┌──

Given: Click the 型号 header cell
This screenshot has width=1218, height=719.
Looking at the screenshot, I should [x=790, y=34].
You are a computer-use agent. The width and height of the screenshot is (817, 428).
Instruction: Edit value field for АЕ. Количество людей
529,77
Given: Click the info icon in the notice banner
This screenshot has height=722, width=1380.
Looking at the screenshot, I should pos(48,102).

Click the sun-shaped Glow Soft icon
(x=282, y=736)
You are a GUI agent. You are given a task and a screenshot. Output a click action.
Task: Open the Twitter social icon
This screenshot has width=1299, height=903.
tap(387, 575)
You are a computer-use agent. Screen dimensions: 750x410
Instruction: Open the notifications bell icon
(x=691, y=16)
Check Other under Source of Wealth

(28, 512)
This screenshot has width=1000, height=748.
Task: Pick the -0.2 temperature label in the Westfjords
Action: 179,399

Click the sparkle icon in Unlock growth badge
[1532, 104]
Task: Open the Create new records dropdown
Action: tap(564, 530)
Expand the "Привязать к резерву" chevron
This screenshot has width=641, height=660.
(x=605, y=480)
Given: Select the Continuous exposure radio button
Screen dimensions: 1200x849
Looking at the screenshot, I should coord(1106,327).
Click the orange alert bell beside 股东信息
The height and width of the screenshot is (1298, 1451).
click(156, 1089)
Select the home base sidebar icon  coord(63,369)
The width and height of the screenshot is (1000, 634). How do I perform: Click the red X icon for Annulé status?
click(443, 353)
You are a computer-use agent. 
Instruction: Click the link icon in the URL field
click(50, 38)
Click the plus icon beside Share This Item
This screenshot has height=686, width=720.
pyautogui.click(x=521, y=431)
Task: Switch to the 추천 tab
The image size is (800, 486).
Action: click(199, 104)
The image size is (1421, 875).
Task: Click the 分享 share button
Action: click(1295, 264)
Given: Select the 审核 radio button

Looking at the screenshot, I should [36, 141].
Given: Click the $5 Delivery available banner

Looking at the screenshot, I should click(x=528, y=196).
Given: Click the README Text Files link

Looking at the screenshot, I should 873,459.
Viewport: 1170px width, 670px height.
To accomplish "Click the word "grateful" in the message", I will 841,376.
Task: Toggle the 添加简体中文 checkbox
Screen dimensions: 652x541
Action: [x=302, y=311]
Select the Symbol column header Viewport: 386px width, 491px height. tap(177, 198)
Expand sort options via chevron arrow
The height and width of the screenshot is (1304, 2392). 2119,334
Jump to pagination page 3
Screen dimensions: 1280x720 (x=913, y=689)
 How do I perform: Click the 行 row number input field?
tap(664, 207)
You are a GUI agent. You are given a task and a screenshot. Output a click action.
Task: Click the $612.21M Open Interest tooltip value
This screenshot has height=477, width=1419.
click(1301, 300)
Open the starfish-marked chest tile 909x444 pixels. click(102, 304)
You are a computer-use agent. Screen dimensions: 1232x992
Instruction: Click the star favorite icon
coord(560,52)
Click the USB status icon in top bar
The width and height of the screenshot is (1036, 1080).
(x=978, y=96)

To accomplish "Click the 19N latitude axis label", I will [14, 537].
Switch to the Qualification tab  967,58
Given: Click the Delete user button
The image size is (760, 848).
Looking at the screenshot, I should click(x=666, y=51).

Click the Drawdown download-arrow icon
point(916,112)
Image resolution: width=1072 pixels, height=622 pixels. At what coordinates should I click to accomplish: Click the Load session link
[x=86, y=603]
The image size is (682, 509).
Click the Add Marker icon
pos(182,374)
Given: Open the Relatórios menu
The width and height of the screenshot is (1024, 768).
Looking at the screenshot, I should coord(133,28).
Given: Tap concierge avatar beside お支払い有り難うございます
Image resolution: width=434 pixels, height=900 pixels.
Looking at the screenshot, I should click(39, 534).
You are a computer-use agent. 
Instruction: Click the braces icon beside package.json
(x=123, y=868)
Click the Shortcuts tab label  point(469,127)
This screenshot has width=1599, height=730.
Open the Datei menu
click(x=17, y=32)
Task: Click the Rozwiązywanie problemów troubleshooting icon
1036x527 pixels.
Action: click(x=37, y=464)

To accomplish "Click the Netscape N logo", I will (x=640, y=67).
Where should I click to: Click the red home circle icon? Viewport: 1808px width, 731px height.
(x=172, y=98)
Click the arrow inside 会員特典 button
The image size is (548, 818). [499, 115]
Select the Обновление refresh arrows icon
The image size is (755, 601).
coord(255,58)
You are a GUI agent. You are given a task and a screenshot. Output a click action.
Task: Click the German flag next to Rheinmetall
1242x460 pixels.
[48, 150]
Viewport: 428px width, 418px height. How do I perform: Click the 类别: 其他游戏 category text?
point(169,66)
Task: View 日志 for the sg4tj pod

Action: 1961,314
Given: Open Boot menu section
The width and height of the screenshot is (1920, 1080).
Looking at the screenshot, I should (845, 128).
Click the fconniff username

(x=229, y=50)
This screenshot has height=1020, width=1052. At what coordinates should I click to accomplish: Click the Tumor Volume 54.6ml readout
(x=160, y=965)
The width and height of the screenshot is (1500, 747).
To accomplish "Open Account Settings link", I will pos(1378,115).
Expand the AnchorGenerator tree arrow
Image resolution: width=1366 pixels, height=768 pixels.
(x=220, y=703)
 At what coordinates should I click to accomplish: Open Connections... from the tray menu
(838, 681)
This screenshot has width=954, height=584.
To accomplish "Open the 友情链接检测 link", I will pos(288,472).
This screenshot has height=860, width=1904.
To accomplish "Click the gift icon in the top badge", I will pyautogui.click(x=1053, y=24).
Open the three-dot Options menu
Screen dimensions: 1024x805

└──

Scan the preceding listing for the string "Switch" and copy every line where it occurs.

Task: Switch to the 추천 tab
Switch to the Qualification tab  967,58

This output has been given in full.